A public status page is best when customers, prospects, or partners need to see service health directly. A private status page is better when the audience is internal, restricted, or tied to sensitive systems. Many teams end up using both: one public page for customer-facing services and one private page for internal operations.
If you are implementing the public side, see Create a public status page. This guide explains when each model makes sense.
What is a public status page?
A public status page is accessible without login and is designed for customers or external stakeholders.
It usually includes:
- customer-facing components
- active incidents
- maintenance notices
- historical uptime and incidents
- subscription options
Public pages are useful when customers need immediate answers during downtime.
What is a private status page?
A private status page is restricted to internal teams, specific customers, or invited stakeholders.
Private pages are common for:
- internal IT operations
- enterprise customer environments
- partner-only infrastructure visibility
- pre-release or sensitive services
They let you communicate operational details without exposing everything publicly.

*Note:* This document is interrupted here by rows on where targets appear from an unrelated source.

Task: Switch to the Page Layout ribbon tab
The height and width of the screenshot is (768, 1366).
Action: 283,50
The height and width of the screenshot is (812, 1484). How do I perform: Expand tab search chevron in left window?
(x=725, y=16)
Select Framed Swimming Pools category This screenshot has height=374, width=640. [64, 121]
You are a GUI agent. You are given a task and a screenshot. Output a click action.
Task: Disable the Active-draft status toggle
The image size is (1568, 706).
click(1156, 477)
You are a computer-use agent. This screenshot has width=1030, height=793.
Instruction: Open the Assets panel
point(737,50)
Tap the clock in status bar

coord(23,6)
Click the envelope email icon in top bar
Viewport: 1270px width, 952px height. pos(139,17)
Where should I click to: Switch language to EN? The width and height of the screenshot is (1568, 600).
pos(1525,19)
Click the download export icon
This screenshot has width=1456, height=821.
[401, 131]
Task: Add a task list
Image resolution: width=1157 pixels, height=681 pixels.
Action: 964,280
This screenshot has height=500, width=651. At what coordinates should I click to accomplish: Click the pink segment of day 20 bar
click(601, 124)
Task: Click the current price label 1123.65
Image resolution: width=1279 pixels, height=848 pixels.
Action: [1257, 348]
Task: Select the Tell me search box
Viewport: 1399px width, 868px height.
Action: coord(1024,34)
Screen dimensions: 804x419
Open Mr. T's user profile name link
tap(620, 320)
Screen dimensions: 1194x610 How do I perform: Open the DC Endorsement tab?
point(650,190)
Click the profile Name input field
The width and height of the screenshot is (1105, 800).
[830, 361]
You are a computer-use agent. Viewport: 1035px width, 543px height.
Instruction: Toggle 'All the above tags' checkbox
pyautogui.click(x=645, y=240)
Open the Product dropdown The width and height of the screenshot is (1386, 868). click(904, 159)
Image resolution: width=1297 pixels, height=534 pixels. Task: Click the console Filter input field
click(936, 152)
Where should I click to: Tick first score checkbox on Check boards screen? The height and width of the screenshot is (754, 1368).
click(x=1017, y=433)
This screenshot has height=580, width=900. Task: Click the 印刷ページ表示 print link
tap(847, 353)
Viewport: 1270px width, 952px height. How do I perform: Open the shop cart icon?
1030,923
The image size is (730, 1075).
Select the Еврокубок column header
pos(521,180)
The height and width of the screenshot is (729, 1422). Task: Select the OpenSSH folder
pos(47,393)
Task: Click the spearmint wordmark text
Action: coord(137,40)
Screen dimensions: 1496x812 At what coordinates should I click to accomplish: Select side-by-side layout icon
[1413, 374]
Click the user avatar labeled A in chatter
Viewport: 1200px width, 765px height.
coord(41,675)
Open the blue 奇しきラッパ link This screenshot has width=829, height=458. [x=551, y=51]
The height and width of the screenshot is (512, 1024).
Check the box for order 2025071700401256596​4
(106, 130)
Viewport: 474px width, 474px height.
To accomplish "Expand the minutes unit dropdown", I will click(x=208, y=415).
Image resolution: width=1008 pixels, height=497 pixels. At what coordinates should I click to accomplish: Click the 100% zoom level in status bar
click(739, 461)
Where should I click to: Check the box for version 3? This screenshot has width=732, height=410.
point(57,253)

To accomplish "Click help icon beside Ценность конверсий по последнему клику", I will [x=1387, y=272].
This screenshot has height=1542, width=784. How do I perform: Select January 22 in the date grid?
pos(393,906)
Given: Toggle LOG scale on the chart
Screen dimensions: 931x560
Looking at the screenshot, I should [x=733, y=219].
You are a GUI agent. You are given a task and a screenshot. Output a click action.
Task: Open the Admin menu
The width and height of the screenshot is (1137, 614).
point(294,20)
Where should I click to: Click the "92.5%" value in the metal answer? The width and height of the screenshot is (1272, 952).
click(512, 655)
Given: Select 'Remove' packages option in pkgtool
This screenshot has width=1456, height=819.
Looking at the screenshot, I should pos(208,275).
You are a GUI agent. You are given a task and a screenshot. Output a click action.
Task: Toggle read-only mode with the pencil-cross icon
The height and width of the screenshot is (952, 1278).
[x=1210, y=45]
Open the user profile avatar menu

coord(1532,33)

When to choose a public status page
Use a public status page if:
- customers depend on your app or API directly
- outages generate support tickets quickly
- transparency is part of your reliability posture
- prospects evaluate operational maturity during sales
This is especially common for SaaS, APIs, developer tools, and hosting products.
When to choose a private status page
Use a private status page if:
- the systems are internal only
- updates may expose sensitive operational details
- each customer has different visibility rules
- compliance or contractual controls restrict what can be shown publicly
A common hybrid model
Many teams use two layers:
| Page type | Audience | Content |
|---|---|---|
| Public | All customers | High-level service health and incident updates |
| Private | Internal teams or specific accounts | More granular environment or infrastructure detail |
That gives customers the transparency they need without overexposing internal systems.
What should stay public?
Keep public updates focused on:
- affected customer-facing systems
- expected impact
- mitigation progress
- next update timing
Do not overload public updates with unnecessary internal detail.
What should stay private?
Keep private updates for:
- low-level infrastructure diagnostics
- customer-specific environment details
- access-restricted systems
- internal runbook references
Practical rule of thumb
If a customer would reasonably ask support about it, it probably belongs on a public page.
If the update is only useful to internal responders or reveals sensitive architecture details, it probably belongs on a private page.
FAQ
Should SaaS companies use a public status page?
Yes, in most cases. If customers rely on the service day to day, a public status page reduces confusion and support load during incidents.
Can a team use both public and private status pages?
Yes. That is often the best setup for teams that need external transparency and internal operational detail at the same time.
Does a private status page replace incident communication?
No. If customers are affected, they still need a customer-facing communication channel even if the deeper operational detail lives privately.